Ablation Configurations (C0–C5)

Config	Context Builder (M1)	Closed Vocabulary (M2)	JSON Enforcement (M3)	Description
C0	Off	Off	Off	Ungrounded baseline
C1	On	Off	Off	Database context only
C2	Off	On	Off	Tool name whitelist only
C3	Off	Off	On	JSON format only
C4	On	On	Off	Context + vocabulary
C5	On	On	On	Full architecture

Evaluation Domains (4 engineering domains)

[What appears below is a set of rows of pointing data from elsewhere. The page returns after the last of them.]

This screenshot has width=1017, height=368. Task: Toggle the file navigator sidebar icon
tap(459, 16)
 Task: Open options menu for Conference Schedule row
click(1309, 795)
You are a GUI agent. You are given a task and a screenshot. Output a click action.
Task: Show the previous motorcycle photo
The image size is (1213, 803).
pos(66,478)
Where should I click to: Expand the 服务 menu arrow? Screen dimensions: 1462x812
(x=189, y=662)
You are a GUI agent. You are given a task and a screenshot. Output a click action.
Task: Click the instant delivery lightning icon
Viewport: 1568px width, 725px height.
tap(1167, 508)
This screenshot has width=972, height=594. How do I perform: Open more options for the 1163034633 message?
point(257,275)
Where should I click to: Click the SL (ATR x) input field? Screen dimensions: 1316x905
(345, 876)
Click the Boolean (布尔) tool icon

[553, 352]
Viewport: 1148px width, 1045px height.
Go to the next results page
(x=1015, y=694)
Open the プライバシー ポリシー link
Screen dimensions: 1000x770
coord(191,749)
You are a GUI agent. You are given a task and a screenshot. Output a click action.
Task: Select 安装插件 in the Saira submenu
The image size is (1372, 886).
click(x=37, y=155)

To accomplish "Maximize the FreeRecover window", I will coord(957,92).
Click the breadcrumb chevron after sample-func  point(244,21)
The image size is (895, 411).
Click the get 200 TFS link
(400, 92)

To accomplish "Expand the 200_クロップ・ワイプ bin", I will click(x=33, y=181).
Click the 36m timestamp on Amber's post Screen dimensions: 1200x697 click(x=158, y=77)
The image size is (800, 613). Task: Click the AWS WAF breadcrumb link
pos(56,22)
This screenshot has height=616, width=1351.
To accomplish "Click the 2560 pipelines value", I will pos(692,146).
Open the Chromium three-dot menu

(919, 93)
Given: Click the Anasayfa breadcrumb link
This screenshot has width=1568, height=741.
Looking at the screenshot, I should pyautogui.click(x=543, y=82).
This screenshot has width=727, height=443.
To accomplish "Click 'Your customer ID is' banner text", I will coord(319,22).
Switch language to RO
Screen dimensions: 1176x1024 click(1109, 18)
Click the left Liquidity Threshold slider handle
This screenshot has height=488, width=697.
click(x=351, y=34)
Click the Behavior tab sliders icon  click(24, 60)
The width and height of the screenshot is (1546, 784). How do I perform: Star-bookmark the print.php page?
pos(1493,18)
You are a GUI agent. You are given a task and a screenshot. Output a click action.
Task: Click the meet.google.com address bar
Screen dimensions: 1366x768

Domain	Description	Tools in DB
D1	PCB Design Tool Selection	8
D2	PCB Design Calculators	15
D3	SMPS Design (Power Supplies, Converters, Regulators)	8
D4	Transformer Design	10

Evaluation Metrics

Metric	Formula	Ideal
Hallucination Rate (HR)	Hallucinated tools / Total mentioned tools	0 %
Grounding Rate (GR)	100 % − HR	100 %
Workflow Coverage (WC)	Distinct workflow stages / 6	100 %
Response Consistency (RC)	Jaccard similarity across repetitions	100 %

Key Results Summary

Gen1 C5 Hallucination Rates

Provider	Standard	Thinking
OpenAI (GPT-4.1 / o4-mini)	5.3 %	6.6 %
Anthropic (Claude Sonnet 4.5)	11.3 %	11.3 %
Google (Flash-Lite / Flash)	3.8 %	5.5 %
Cross-provider average	6.8 %	7.8 %

Gen2 C5 Hallucination Rates

Provider	Standard	Thinking
OpenAI (GPT-5.2)	3.3 %	3.3 %
Anthropic (Claude Sonnet 4.6)	13.3 %	14.9 %
Google (Gemini 3.1 Flash-Lite)	5.9 %	5.2 %
Cross-provider average	7.5 %	7.8 %

The cross-provider Gen1↔Gen2 averages under the full architecture (C5) differ by less than one percentage point on standard mode (6.8 % → 7.5 %), supporting the generational-stability finding across both model generations.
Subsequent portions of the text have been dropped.